# Task instructions:
Return each of the entries below word for word.

== Segment start ==

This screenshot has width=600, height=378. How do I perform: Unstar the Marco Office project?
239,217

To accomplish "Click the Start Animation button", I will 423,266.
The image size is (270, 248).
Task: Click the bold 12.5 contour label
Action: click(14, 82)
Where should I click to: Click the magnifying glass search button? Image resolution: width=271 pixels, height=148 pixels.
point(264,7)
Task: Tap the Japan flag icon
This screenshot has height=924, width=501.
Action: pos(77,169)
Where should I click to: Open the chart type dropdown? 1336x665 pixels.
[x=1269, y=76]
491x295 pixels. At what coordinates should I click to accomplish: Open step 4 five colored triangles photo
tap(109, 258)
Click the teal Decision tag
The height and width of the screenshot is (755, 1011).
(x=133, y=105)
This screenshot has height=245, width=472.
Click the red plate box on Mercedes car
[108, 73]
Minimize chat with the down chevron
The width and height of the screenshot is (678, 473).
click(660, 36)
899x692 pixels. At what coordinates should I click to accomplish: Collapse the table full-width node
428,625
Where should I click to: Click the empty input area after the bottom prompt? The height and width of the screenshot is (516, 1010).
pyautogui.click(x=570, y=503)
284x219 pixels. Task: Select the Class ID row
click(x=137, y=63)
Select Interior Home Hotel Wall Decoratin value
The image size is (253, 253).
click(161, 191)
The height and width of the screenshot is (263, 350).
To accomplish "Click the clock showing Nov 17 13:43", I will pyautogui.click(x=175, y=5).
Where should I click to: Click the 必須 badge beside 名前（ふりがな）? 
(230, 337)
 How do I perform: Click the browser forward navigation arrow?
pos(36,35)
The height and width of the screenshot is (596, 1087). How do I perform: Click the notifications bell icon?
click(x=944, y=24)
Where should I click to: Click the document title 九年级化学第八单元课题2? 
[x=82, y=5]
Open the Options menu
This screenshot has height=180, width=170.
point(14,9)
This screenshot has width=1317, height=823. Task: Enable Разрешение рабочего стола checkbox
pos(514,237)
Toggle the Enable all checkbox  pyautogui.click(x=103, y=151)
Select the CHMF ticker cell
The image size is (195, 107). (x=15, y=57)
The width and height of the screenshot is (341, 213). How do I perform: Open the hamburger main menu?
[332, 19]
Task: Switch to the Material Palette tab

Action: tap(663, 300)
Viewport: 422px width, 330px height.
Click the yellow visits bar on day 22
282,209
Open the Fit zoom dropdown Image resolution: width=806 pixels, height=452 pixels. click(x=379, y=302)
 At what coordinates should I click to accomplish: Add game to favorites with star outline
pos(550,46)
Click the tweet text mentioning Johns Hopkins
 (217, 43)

== Segment end ==

# Output of the task:
This screenshot has width=600, height=378. How do I perform: Unstar the Marco Office project?
239,217

To accomplish "Click the Start Animation button", I will 423,266.
The image size is (270, 248).
Task: Click the bold 12.5 contour label
Action: click(14, 82)
Where should I click to: Click the magnifying glass search button? Image resolution: width=271 pixels, height=148 pixels.
point(264,7)
Task: Tap the Japan flag icon
This screenshot has height=924, width=501.
Action: pos(77,169)
Where should I click to: Open the chart type dropdown? 1336x665 pixels.
[x=1269, y=76]
491x295 pixels. At what coordinates should I click to accomplish: Open step 4 five colored triangles photo
tap(109, 258)
Click the teal Decision tag
The height and width of the screenshot is (755, 1011).
(x=133, y=105)
This screenshot has height=245, width=472.
Click the red plate box on Mercedes car
[108, 73]
Minimize chat with the down chevron
The width and height of the screenshot is (678, 473).
click(660, 36)
899x692 pixels. At what coordinates should I click to accomplish: Collapse the table full-width node
428,625
Where should I click to: Click the empty input area after the bottom prompt? The height and width of the screenshot is (516, 1010).
pyautogui.click(x=570, y=503)
284x219 pixels. Task: Select the Class ID row
click(x=137, y=63)
Select Interior Home Hotel Wall Decoratin value
The image size is (253, 253).
click(161, 191)
The height and width of the screenshot is (263, 350).
To accomplish "Click the clock showing Nov 17 13:43", I will pyautogui.click(x=175, y=5).
Where should I click to: Click the 必須 badge beside 名前（ふりがな）? 
(230, 337)
 How do I perform: Click the browser forward navigation arrow?
pos(36,35)
The height and width of the screenshot is (596, 1087). How do I perform: Click the notifications bell icon?
click(x=944, y=24)
Where should I click to: Click the document title 九年级化学第八单元课题2? 
[x=82, y=5]
Open the Options menu
This screenshot has height=180, width=170.
point(14,9)
This screenshot has width=1317, height=823. Task: Enable Разрешение рабочего стола checkbox
pos(514,237)
Toggle the Enable all checkbox  pyautogui.click(x=103, y=151)
Select the CHMF ticker cell
The image size is (195, 107). (x=15, y=57)
The width and height of the screenshot is (341, 213). How do I perform: Open the hamburger main menu?
[332, 19]
Task: Switch to the Material Palette tab

Action: tap(663, 300)
Viewport: 422px width, 330px height.
Click the yellow visits bar on day 22
282,209
Open the Fit zoom dropdown Image resolution: width=806 pixels, height=452 pixels. click(x=379, y=302)
 At what coordinates should I click to accomplish: Add game to favorites with star outline
pos(550,46)
Click the tweet text mentioning Johns Hopkins
 (217, 43)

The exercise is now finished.